Exercise brief
Write every line of the following listing exactly as it reads.
Segment Open
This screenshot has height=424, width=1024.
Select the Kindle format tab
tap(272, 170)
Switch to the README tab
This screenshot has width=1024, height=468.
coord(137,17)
Segment Closed
Response area
This screenshot has height=424, width=1024.
Select the Kindle format tab
tap(272, 170)
Switch to the README tab
This screenshot has width=1024, height=468.
coord(137,17)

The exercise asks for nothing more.